Reproduce every entry exactly as written.
[Data]
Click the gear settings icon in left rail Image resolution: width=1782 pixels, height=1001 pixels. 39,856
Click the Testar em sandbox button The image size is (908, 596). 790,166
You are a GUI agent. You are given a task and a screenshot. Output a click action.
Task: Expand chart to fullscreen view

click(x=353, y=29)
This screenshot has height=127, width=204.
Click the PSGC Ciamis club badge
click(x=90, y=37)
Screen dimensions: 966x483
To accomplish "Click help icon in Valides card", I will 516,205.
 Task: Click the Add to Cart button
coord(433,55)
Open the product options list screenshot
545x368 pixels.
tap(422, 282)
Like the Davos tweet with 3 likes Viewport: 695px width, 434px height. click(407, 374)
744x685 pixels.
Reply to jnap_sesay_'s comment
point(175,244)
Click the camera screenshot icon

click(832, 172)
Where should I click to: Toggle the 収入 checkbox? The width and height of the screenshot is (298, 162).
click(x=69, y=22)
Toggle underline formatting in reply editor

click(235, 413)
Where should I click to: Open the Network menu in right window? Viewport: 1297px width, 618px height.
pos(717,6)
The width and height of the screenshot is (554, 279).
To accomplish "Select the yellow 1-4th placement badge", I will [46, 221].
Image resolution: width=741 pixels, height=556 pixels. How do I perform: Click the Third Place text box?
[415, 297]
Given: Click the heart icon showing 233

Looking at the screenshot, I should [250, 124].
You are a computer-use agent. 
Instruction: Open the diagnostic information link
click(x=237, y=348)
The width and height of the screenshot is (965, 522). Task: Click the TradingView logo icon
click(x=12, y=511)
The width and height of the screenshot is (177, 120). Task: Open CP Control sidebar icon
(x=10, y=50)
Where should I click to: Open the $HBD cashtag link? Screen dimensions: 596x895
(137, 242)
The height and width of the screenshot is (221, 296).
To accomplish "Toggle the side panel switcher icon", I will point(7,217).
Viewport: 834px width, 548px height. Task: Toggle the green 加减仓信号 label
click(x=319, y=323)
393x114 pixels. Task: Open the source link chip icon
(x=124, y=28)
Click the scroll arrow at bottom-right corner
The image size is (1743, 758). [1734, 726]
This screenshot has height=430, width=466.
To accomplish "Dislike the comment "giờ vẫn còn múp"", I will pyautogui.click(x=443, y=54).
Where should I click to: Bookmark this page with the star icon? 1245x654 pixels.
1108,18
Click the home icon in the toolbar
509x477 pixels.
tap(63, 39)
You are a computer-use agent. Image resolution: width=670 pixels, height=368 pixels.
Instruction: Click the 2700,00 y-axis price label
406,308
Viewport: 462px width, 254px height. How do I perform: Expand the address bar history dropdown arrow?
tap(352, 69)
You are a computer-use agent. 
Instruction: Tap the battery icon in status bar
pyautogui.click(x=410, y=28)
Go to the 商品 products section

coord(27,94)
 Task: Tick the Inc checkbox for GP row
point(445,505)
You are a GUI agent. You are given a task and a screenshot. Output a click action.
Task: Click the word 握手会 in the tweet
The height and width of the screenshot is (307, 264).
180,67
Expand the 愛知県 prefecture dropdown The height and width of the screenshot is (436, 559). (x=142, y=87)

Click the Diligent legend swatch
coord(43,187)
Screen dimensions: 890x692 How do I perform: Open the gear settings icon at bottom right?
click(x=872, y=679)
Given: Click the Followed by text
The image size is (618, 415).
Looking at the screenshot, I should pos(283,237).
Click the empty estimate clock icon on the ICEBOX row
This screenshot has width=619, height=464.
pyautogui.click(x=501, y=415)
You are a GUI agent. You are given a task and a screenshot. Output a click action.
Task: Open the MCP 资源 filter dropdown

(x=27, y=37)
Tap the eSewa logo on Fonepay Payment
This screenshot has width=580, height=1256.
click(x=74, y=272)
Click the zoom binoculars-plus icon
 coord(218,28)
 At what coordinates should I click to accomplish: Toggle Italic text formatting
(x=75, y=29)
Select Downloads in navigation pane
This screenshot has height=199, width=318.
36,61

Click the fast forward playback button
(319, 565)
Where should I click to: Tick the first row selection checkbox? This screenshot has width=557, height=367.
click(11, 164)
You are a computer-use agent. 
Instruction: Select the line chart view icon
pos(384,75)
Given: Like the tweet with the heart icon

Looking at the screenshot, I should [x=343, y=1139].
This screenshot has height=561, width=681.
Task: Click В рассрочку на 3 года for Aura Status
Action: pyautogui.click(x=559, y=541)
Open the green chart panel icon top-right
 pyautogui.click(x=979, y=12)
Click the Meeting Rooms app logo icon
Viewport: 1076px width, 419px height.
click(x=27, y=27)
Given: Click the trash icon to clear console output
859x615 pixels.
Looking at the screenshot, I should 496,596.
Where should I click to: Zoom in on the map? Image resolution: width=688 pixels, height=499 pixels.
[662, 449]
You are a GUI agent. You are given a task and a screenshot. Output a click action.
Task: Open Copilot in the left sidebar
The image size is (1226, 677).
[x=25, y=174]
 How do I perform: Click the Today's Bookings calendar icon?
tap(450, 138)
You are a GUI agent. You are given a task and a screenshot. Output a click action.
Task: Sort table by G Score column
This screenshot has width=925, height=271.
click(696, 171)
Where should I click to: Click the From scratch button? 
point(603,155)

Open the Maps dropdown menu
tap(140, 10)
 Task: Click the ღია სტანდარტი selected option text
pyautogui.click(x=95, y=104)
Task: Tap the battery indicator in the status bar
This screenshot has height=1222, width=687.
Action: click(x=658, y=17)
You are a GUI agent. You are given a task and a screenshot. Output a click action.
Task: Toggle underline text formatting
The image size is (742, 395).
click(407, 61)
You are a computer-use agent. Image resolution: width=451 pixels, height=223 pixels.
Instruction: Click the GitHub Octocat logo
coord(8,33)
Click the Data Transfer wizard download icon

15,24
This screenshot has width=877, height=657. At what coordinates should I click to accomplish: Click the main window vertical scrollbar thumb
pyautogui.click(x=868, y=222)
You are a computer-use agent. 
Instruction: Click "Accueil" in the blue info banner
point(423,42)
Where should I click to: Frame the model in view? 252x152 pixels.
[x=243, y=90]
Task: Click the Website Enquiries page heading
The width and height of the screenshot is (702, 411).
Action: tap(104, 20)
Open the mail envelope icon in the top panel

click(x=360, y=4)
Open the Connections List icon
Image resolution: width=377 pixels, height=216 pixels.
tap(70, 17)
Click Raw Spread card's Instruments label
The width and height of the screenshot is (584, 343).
[/Data]
Solution to the problem:
Click the gear settings icon in left rail Image resolution: width=1782 pixels, height=1001 pixels. 39,856
Click the Testar em sandbox button The image size is (908, 596). 790,166
You are a GUI agent. You are given a task and a screenshot. Output a click action.
Task: Expand chart to fullscreen view

click(x=353, y=29)
This screenshot has height=127, width=204.
Click the PSGC Ciamis club badge
click(x=90, y=37)
Screen dimensions: 966x483
To accomplish "Click help icon in Valides card", I will 516,205.
 Task: Click the Add to Cart button
coord(433,55)
Open the product options list screenshot
545x368 pixels.
tap(422, 282)
Like the Davos tweet with 3 likes Viewport: 695px width, 434px height. click(407, 374)
744x685 pixels.
Reply to jnap_sesay_'s comment
point(175,244)
Click the camera screenshot icon

click(832, 172)
Where should I click to: Toggle the 収入 checkbox? The width and height of the screenshot is (298, 162).
click(x=69, y=22)
Toggle underline formatting in reply editor

click(235, 413)
Where should I click to: Open the Network menu in right window? Viewport: 1297px width, 618px height.
pos(717,6)
The width and height of the screenshot is (554, 279).
To accomplish "Select the yellow 1-4th placement badge", I will [46, 221].
Image resolution: width=741 pixels, height=556 pixels. How do I perform: Click the Third Place text box?
[415, 297]
Given: Click the heart icon showing 233

Looking at the screenshot, I should [250, 124].
You are a computer-use agent. 
Instruction: Open the diagnostic information link
click(x=237, y=348)
The width and height of the screenshot is (965, 522). Task: Click the TradingView logo icon
click(x=12, y=511)
The width and height of the screenshot is (177, 120). Task: Open CP Control sidebar icon
(x=10, y=50)
Where should I click to: Open the $HBD cashtag link? Screen dimensions: 596x895
(137, 242)
The height and width of the screenshot is (221, 296).
To accomplish "Toggle the side panel switcher icon", I will point(7,217).
Viewport: 834px width, 548px height. Task: Toggle the green 加减仓信号 label
click(x=319, y=323)
393x114 pixels. Task: Open the source link chip icon
(x=124, y=28)
Click the scroll arrow at bottom-right corner
The image size is (1743, 758). [1734, 726]
This screenshot has height=430, width=466.
To accomplish "Dislike the comment "giờ vẫn còn múp"", I will pyautogui.click(x=443, y=54).
Where should I click to: Bookmark this page with the star icon? 1245x654 pixels.
1108,18
Click the home icon in the toolbar
509x477 pixels.
tap(63, 39)
You are a computer-use agent. Image resolution: width=670 pixels, height=368 pixels.
Instruction: Click the 2700,00 y-axis price label
406,308
Viewport: 462px width, 254px height. How do I perform: Expand the address bar history dropdown arrow?
tap(352, 69)
You are a computer-use agent. 
Instruction: Tap the battery icon in status bar
pyautogui.click(x=410, y=28)
Go to the 商品 products section

coord(27,94)
 Task: Tick the Inc checkbox for GP row
point(445,505)
You are a GUI agent. You are given a task and a screenshot. Output a click action.
Task: Click the word 握手会 in the tweet
The height and width of the screenshot is (307, 264).
180,67
Expand the 愛知県 prefecture dropdown The height and width of the screenshot is (436, 559). (x=142, y=87)

Click the Diligent legend swatch
coord(43,187)
Screen dimensions: 890x692 How do I perform: Open the gear settings icon at bottom right?
click(x=872, y=679)
Given: Click the Followed by text
The image size is (618, 415).
Looking at the screenshot, I should pos(283,237).
Click the empty estimate clock icon on the ICEBOX row
This screenshot has width=619, height=464.
pyautogui.click(x=501, y=415)
You are a GUI agent. You are given a task and a screenshot. Output a click action.
Task: Open the MCP 资源 filter dropdown

(x=27, y=37)
Tap the eSewa logo on Fonepay Payment
This screenshot has width=580, height=1256.
click(x=74, y=272)
Click the zoom binoculars-plus icon
 coord(218,28)
 At what coordinates should I click to accomplish: Toggle Italic text formatting
(x=75, y=29)
Select Downloads in navigation pane
This screenshot has height=199, width=318.
36,61

Click the fast forward playback button
(319, 565)
Where should I click to: Tick the first row selection checkbox? This screenshot has width=557, height=367.
click(11, 164)
You are a computer-use agent. 
Instruction: Select the line chart view icon
pos(384,75)
Given: Like the tweet with the heart icon

Looking at the screenshot, I should [x=343, y=1139].
This screenshot has height=561, width=681.
Task: Click В рассрочку на 3 года for Aura Status
Action: pyautogui.click(x=559, y=541)
Open the green chart panel icon top-right
 pyautogui.click(x=979, y=12)
Click the Meeting Rooms app logo icon
Viewport: 1076px width, 419px height.
click(x=27, y=27)
Given: Click the trash icon to clear console output
859x615 pixels.
Looking at the screenshot, I should 496,596.
Where should I click to: Zoom in on the map? Image resolution: width=688 pixels, height=499 pixels.
[662, 449]
You are a GUI agent. You are given a task and a screenshot. Output a click action.
Task: Open Copilot in the left sidebar
The image size is (1226, 677).
[x=25, y=174]
 How do I perform: Click the Today's Bookings calendar icon?
tap(450, 138)
You are a GUI agent. You are given a task and a screenshot. Output a click action.
Task: Sort table by G Score column
This screenshot has width=925, height=271.
click(696, 171)
Where should I click to: Click the From scratch button? 
point(603,155)

Open the Maps dropdown menu
tap(140, 10)
 Task: Click the ღია სტანდარტი selected option text
pyautogui.click(x=95, y=104)
Task: Tap the battery indicator in the status bar
This screenshot has height=1222, width=687.
Action: click(x=658, y=17)
You are a GUI agent. You are given a task and a screenshot. Output a click action.
Task: Toggle underline text formatting
The image size is (742, 395).
click(407, 61)
You are a computer-use agent. Image resolution: width=451 pixels, height=223 pixels.
Instruction: Click the GitHub Octocat logo
coord(8,33)
Click the Data Transfer wizard download icon

15,24
This screenshot has width=877, height=657. At what coordinates should I click to accomplish: Click the main window vertical scrollbar thumb
pyautogui.click(x=868, y=222)
You are a computer-use agent. 
Instruction: Click "Accueil" in the blue info banner
point(423,42)
Where should I click to: Frame the model in view? 252x152 pixels.
[x=243, y=90]
Task: Click the Website Enquiries page heading
The width and height of the screenshot is (702, 411).
Action: tap(104, 20)
Open the mail envelope icon in the top panel

click(x=360, y=4)
Open the Connections List icon
Image resolution: width=377 pixels, height=216 pixels.
tap(70, 17)
Click Raw Spread card's Instruments label
The width and height of the screenshot is (584, 343).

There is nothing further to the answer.